(Unprocessed records)
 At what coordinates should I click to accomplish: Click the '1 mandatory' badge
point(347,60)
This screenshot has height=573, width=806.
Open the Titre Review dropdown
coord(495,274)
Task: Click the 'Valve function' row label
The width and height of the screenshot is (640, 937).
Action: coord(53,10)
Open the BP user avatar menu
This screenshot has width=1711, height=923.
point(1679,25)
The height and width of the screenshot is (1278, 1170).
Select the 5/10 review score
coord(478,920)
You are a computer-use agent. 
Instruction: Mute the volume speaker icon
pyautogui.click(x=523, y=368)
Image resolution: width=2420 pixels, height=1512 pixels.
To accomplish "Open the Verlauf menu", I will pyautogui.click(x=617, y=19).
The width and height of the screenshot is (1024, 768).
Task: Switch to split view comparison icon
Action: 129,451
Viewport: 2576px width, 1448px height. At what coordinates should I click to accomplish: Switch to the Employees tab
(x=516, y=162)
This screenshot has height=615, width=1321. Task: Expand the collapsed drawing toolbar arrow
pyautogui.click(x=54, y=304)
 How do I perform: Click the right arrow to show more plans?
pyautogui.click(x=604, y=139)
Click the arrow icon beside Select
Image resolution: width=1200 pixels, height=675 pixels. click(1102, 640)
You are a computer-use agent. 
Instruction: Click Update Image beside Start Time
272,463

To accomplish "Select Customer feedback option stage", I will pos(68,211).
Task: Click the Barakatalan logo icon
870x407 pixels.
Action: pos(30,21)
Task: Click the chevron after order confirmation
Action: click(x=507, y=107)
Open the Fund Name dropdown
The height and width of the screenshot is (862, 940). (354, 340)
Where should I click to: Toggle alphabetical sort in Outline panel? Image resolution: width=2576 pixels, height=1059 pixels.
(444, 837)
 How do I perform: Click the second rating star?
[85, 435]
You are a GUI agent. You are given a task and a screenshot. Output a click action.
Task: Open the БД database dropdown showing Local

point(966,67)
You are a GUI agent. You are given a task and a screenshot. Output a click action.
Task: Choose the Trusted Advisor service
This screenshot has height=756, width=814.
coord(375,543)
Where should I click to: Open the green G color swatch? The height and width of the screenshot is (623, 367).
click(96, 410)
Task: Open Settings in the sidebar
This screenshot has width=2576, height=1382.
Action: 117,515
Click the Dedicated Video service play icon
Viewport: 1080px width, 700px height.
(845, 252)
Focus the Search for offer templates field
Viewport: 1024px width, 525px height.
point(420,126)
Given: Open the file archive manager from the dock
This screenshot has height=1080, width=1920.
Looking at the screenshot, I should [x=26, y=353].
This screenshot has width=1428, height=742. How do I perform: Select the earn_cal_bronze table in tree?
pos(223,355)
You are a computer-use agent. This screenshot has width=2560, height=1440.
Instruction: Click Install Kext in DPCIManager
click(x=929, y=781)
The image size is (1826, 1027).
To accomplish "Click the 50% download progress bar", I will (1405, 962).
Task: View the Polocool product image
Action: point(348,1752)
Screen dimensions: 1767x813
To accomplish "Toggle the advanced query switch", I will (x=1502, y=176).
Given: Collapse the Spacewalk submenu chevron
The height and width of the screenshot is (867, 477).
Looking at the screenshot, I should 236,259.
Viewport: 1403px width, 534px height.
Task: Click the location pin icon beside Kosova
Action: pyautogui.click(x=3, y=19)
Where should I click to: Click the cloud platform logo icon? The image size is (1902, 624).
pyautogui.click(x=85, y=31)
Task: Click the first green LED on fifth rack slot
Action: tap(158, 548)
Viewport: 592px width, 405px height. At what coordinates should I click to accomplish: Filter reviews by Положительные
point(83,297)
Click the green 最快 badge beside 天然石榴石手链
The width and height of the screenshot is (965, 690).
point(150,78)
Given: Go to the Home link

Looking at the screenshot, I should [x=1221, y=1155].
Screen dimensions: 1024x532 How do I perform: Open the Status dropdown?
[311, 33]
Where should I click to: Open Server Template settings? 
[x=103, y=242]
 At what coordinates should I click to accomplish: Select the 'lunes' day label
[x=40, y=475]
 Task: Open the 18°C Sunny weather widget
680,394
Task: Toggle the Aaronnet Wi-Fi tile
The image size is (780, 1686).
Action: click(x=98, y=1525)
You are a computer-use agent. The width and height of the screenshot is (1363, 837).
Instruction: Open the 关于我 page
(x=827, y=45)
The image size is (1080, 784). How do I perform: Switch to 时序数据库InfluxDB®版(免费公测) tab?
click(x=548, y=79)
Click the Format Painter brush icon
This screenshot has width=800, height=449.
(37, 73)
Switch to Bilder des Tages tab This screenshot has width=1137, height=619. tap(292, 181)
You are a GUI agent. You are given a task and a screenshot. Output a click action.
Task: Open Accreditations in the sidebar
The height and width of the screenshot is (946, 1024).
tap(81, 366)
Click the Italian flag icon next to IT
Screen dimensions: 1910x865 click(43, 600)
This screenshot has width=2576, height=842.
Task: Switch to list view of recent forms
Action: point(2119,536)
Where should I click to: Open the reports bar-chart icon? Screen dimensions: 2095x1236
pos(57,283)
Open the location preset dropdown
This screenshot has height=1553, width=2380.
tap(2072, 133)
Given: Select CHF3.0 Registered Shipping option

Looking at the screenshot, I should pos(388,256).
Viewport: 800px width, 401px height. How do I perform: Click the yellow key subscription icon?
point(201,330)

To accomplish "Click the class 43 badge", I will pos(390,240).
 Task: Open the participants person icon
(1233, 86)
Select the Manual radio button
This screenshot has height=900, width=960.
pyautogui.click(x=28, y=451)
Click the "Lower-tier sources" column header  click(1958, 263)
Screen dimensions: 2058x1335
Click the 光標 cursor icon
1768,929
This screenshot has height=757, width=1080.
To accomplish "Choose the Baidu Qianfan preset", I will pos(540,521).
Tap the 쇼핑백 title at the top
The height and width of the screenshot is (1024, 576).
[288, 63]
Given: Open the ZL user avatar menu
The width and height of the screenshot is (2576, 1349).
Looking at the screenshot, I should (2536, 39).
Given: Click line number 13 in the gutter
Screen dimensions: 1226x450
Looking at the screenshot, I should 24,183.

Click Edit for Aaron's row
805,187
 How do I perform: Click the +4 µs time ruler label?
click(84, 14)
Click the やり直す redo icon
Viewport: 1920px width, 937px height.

### Do this
Reproduce the records verbatim, beginning with the line that contains "Task: Open the 18°C Sunny weather widget" and continuing through the line that contains "I will pos(390,240).".

### Response to this task
 Task: Open the 18°C Sunny weather widget
680,394
Task: Toggle the Aaronnet Wi-Fi tile
The image size is (780, 1686).
Action: click(x=98, y=1525)
You are a computer-use agent. The width and height of the screenshot is (1363, 837).
Instruction: Open the 关于我 page
(x=827, y=45)
The image size is (1080, 784). How do I perform: Switch to 时序数据库InfluxDB®版(免费公测) tab?
click(x=548, y=79)
Click the Format Painter brush icon
This screenshot has width=800, height=449.
(37, 73)
Switch to Bilder des Tages tab This screenshot has width=1137, height=619. tap(292, 181)
You are a GUI agent. You are given a task and a screenshot. Output a click action.
Task: Open Accreditations in the sidebar
The height and width of the screenshot is (946, 1024).
tap(81, 366)
Click the Italian flag icon next to IT
Screen dimensions: 1910x865 click(43, 600)
This screenshot has width=2576, height=842.
Task: Switch to list view of recent forms
Action: point(2119,536)
Where should I click to: Open the reports bar-chart icon? Screen dimensions: 2095x1236
pos(57,283)
Open the location preset dropdown
This screenshot has height=1553, width=2380.
tap(2072, 133)
Given: Select CHF3.0 Registered Shipping option

Looking at the screenshot, I should pos(388,256).
Viewport: 800px width, 401px height. How do I perform: Click the yellow key subscription icon?
point(201,330)

To accomplish "Click the class 43 badge", I will pos(390,240).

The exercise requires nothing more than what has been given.